Obecnie aż 82% wszystkich płatności, regulowanych jest za pomocą gotówki. Przeczy to dość mocno prognozom z lat 90, które zwiastowały rychłe przerzucenie się Polaków na płatności bezgotówkowe. Okazuje się, że proces ten będzie o wiele bardziej długotrwały. Zdaniem ekspertów składa się na to kilka czynników. Najważniejszym jest jednak ten, że największą kontrolę nad wydatkami odczuwamy wciąż, kiedy płacimy papierowymi pieniędzmi. Dokonując płatności w ten sposób, widzimy odpływ środków, czego nie można powiedzieć o, np. płatności kartą.

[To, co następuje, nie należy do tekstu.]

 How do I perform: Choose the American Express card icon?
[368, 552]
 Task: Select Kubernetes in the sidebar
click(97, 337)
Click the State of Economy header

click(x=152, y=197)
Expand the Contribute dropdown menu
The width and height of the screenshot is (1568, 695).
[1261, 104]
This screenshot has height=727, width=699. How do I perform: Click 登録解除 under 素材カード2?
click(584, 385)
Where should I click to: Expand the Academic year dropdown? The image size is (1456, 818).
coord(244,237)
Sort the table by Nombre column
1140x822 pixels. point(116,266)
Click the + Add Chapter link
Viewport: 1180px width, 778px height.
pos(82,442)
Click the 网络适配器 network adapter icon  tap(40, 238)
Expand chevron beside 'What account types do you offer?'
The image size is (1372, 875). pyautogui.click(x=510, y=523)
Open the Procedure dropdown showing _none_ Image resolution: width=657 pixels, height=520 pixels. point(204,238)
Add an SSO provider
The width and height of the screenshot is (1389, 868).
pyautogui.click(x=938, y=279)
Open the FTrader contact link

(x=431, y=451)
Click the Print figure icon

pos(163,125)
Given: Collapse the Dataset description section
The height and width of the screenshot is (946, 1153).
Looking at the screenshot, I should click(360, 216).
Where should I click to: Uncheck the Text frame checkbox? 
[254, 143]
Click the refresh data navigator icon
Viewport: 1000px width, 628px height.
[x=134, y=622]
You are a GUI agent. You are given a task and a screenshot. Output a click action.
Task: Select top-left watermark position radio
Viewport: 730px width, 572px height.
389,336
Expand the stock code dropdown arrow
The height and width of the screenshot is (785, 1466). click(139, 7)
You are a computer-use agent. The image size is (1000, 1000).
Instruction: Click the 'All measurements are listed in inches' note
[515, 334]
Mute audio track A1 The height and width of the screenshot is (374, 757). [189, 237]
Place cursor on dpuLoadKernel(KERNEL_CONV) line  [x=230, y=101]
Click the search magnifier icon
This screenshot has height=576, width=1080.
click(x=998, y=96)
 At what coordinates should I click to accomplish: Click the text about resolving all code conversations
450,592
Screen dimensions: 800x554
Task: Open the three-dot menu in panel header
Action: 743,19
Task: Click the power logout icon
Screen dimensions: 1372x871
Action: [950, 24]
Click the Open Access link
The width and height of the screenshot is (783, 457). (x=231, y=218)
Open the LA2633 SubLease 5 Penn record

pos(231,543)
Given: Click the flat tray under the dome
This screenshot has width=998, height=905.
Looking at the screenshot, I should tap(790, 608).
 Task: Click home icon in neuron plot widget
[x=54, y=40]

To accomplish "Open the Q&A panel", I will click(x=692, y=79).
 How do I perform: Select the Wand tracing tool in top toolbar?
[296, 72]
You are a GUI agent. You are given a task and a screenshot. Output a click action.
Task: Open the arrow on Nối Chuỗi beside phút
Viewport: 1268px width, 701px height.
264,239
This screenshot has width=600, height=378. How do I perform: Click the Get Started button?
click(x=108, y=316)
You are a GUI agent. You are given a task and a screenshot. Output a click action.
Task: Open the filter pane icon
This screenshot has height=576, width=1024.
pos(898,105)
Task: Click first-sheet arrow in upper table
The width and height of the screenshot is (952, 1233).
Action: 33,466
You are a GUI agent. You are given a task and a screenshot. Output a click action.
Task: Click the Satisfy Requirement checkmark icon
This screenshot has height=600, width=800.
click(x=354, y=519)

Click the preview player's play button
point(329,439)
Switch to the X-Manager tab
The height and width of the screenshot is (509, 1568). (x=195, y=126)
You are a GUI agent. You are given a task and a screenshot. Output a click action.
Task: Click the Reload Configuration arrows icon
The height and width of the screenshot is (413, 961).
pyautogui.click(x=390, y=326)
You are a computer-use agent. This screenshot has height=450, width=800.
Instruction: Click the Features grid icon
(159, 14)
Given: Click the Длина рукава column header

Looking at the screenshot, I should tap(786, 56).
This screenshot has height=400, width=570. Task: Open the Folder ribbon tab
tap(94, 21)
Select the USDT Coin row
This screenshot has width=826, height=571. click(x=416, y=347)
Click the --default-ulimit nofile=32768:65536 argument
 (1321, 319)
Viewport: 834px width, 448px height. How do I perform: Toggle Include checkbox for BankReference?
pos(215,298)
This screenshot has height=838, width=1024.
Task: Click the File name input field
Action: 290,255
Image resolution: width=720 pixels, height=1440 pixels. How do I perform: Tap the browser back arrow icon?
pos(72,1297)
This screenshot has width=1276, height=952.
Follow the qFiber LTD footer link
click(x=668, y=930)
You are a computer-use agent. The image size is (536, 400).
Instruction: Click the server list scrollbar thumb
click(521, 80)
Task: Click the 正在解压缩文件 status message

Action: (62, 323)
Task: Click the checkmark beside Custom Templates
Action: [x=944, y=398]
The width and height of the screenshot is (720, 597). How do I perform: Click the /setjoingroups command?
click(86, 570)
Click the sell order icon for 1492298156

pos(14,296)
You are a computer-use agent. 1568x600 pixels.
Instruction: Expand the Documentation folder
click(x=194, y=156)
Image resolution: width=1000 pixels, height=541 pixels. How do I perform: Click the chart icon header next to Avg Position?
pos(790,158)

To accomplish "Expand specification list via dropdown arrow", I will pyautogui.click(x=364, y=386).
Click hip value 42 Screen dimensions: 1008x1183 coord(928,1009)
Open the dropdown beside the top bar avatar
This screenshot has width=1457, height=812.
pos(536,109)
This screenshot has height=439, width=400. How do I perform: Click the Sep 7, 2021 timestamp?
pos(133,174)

Inny element to dostępność, do takich form płatności. Badania wykazują, że najbardziej otwarci są na nie ludzie młodzi, ale także mieszkańcy dużych miast. O ile w pierwszym przypadku wszystko rozbija się o typową dla młodości otwartość na nowinki, tak drugi wskazuje po prostu na większy dostęp do płatności bezgotówkowych. Potwierdza to fakt, że na drugim biegunie, znajdują się mieszkańcy mniejszych miejscowości i wsi. Ci, z reguły używają kart płatniczych, do wypłacenia… gotówki z bankomatu. W niewielu sklepach w ich okolicy, mają bowiem możliwość zapłacenia kartą.
Odrobinę pocieszające może być to, że pod tym względem nie odstajemy mocno od krajów Europy zachodniej. Tam również gotówka cały czas jest w zdecydowanej ofensywie, w porównaniu z płatnościami bezgotówkowymi.